» Belge bölümü
= = = = = = =

Bu aralar bir kitap yazıyorum. İngiltere’nin yeşil sessizliği yazabilmem için
oldukça iyi oldu. Gece gündüz yazmaya çalıştım birkaç gün.
İngiltere benim eski memleket sayılır. Yüksek Lisansı Leicester Üniversitesinde, doktorayı Loughbrough Üniversitesinde yaptım.
İkisi de iletişim ve medya bölümünde. Şükür burada iyi arkadaşlıklar
biriktirmişim. Biraz onlarla muhabbetleştik.
Resimdeki arkadaşla yolda karşılaştık. Evsizdi ama
kitaplıydı. Her gün bir kitap bitirdiğini söyledi.

= = = = = = =

» Sağlanan veriler
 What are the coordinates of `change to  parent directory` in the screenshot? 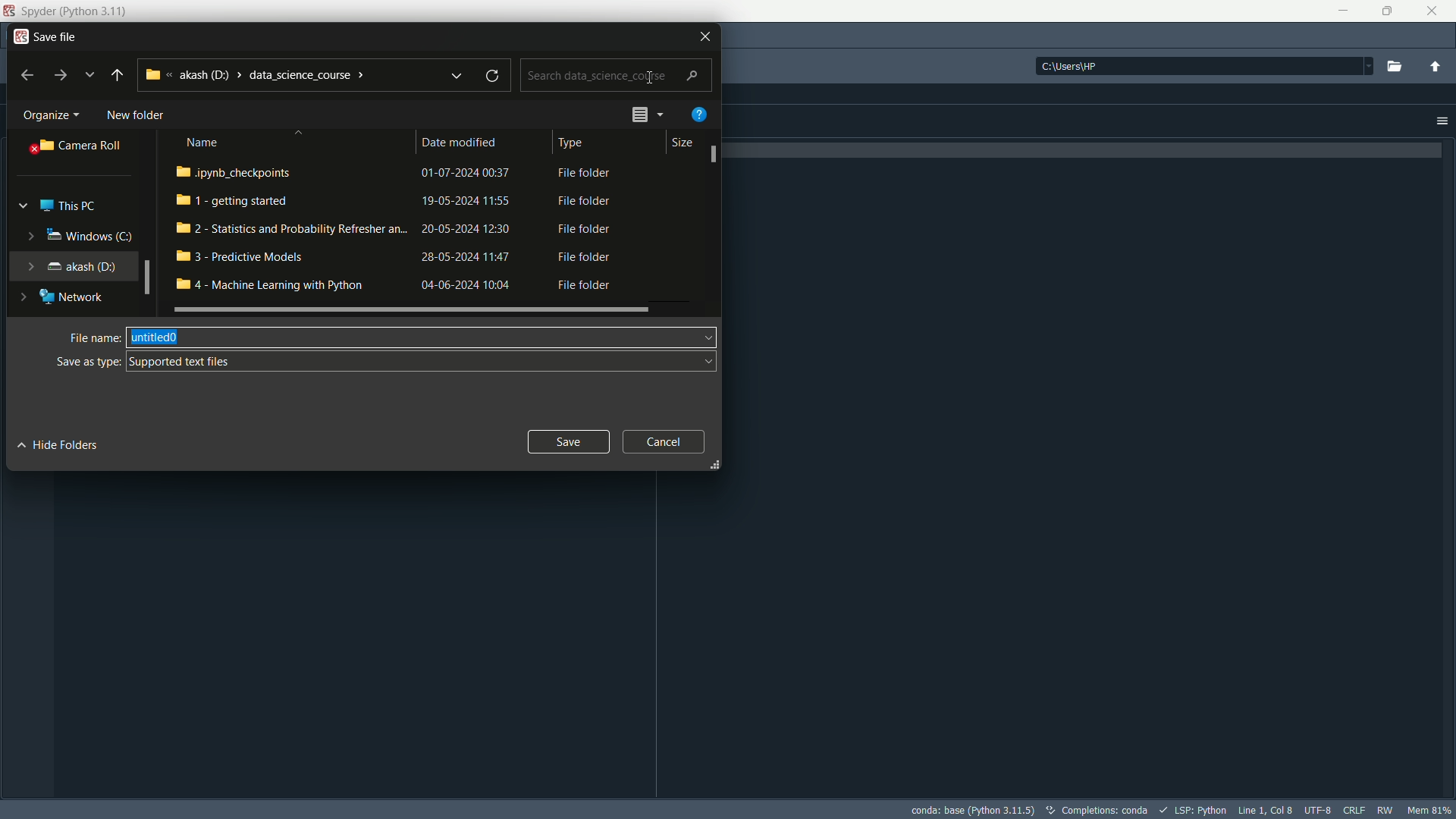 It's located at (1435, 66). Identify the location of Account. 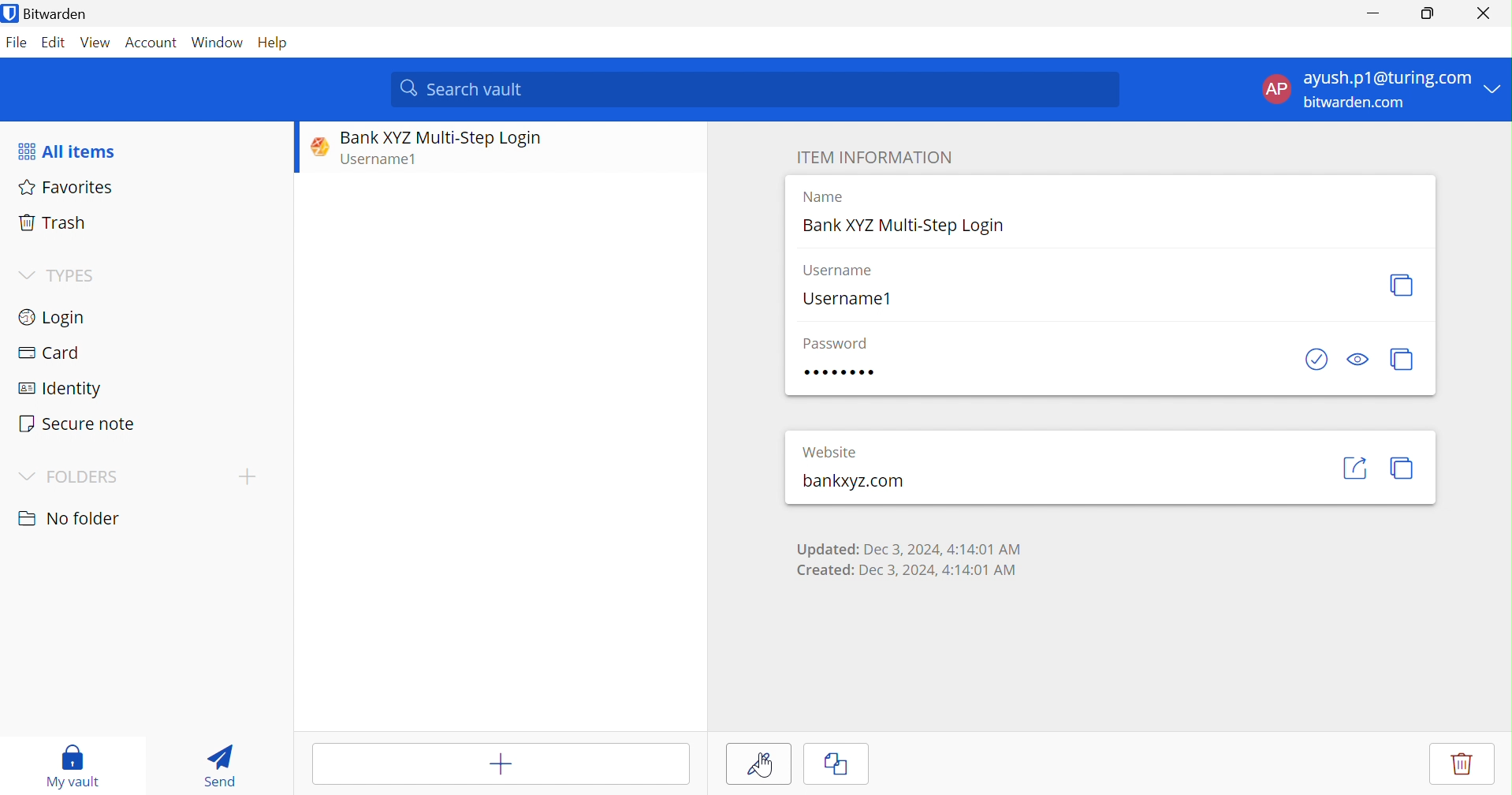
(154, 45).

= = = = = = =

» Belirtilen amaç
İngiltere'de yazılan kitabı anlatan metinde "Bu aralar bir" ifadesinden "Biraz onlarla muhabbetleştik." ifadesine kadar her şeyi birebir kopyala.

» Görevin çözümü
Bu aralar bir kitap yazıyorum. İngiltere’nin yeşil sessizliği yazabilmem için
oldukça iyi oldu. Gece gündüz yazmaya çalıştım birkaç gün.
İngiltere benim eski memleket sayılır. Yüksek Lisansı Leicester Üniversitesinde, doktorayı Loughbrough Üniversitesinde yaptım.
İkisi de iletişim ve medya bölümünde. Şükür burada iyi arkadaşlıklar
biriktirmişim. Biraz onlarla muhabbetleştik.